On May 11, 6:51=A0pm, Vladimir Makarenko <vmak...@[EMAIL PROTECTED]
> wrote:
> vello wrote:
>
> > Hardly. if you read scb you know I'm for independence of ANY nation.
> > My problem in particular region is, can 17% of population make ethnic
cl=
eansing on others
> > with help of third party and still talk about souvereignity.
>
> Georgians didn't make majority also: lets make it simple - Gamsakhurdia
> screwed up to such degree that initially neutral local Russians and
> Armenians during conflict sided up with aborigines. This cannot be
> fixed. People of Abkhazia found out they can perfectly live without
> Georgia and they are not coming back. Ever.
It may well be as you say.

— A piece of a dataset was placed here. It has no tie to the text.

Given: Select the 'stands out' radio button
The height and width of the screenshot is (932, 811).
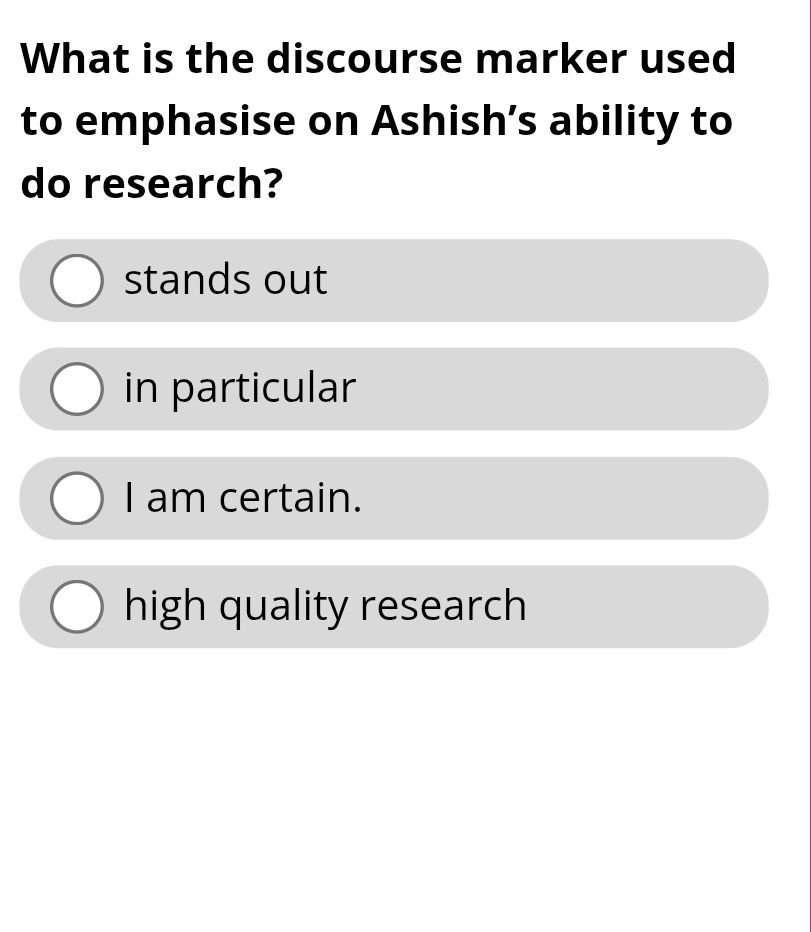Looking at the screenshot, I should [x=77, y=280].
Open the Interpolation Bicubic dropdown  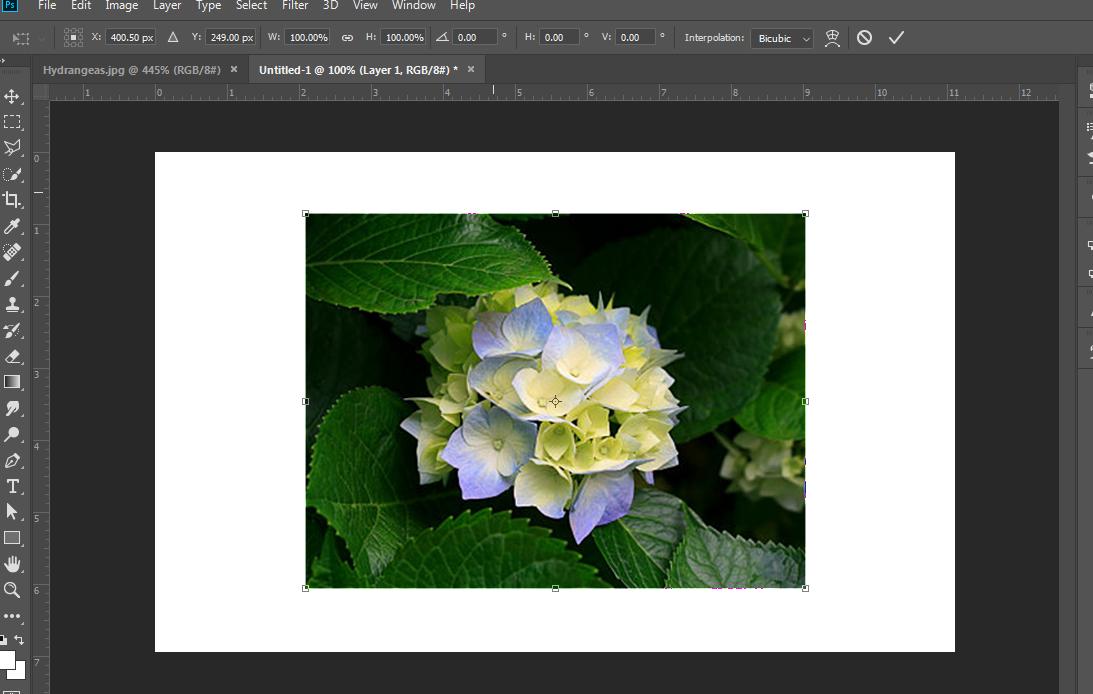click(781, 38)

But it may be also this way that some third
country (Turkey ? :-)) pushes minority into action against maiority
promising (and giving) essential military help to rebels - or you
think 80 000 abkhazians defeated Georgia by themselves?
In 1989 there was 525 000 people in Abkhazia, 240 000 georgians, 93
000 abkhazians, 76 500 armenians and 75 000 russians. In 2003 there is
216 000 people in total, 46 000 georgians, 94 500 abkhazians, 44 800
armenians and 23 400 russians. As you see, 3/4 of russians and almost
half of armenians are also gone. Hardly they leave to sup****t your
wiew that " initially neutral local Russians and Armenians during
conflict sided up with aborigines" - they fled "anonymous abkhaz-
friendly army" almost as fast as georgians.

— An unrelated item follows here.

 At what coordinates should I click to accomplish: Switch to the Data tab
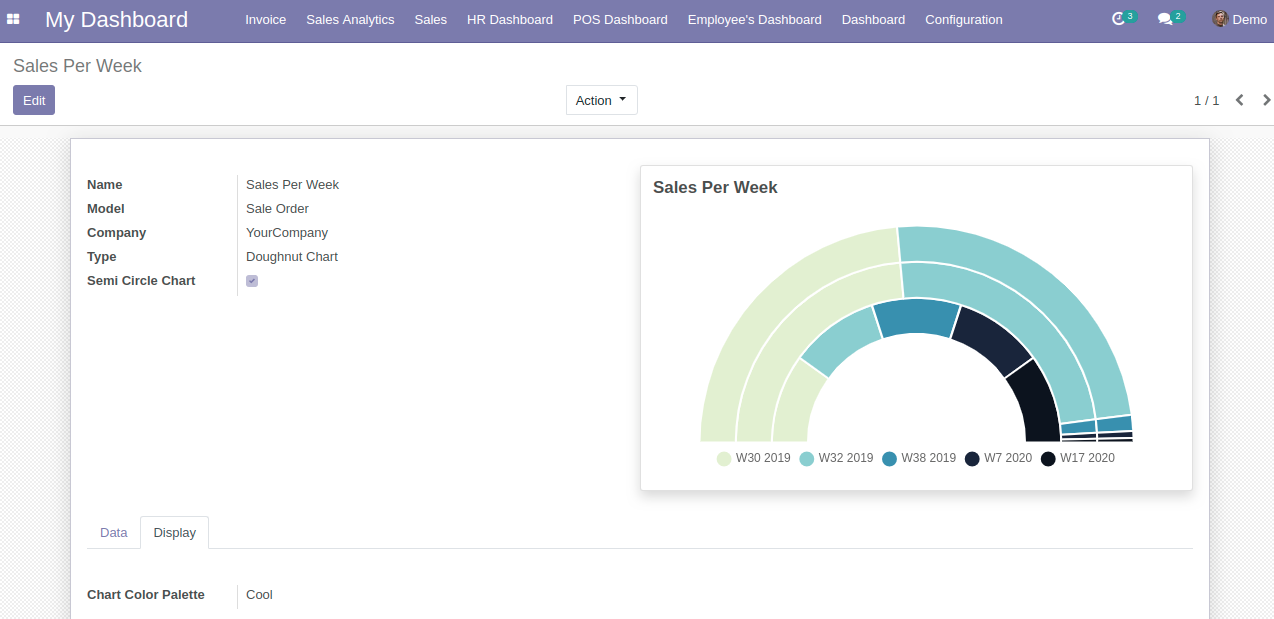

So, living in exact moment we can say more then 50% from Abkhaz
population is expelled (80% from georgians, 66% from russians) so no
one can say there is something to do with "the will of Abkhazian
people" - maiority of them are outside Abkhazia for now.
More bright aspect is that historical owners of that piece of land,
abkhazians, are again owners (and clear maiority) on their homeland. A
good parallel would be creation of Israel giving them back homeland
lost 2000 years ago.
> Those who do not want the place to go to hell stick to the things as
> they are right now - as a saying go - the bad peace is better than a
> good war.
> Except I suspect that if Georgia would have succeeded in its Nato drive
> Russia would have provoked a fire just to give Nato an idea what buffer
> zone life may be. I doubt very much Euros would like to dodge bullets
> there and the US has much bigger headaches to take care of.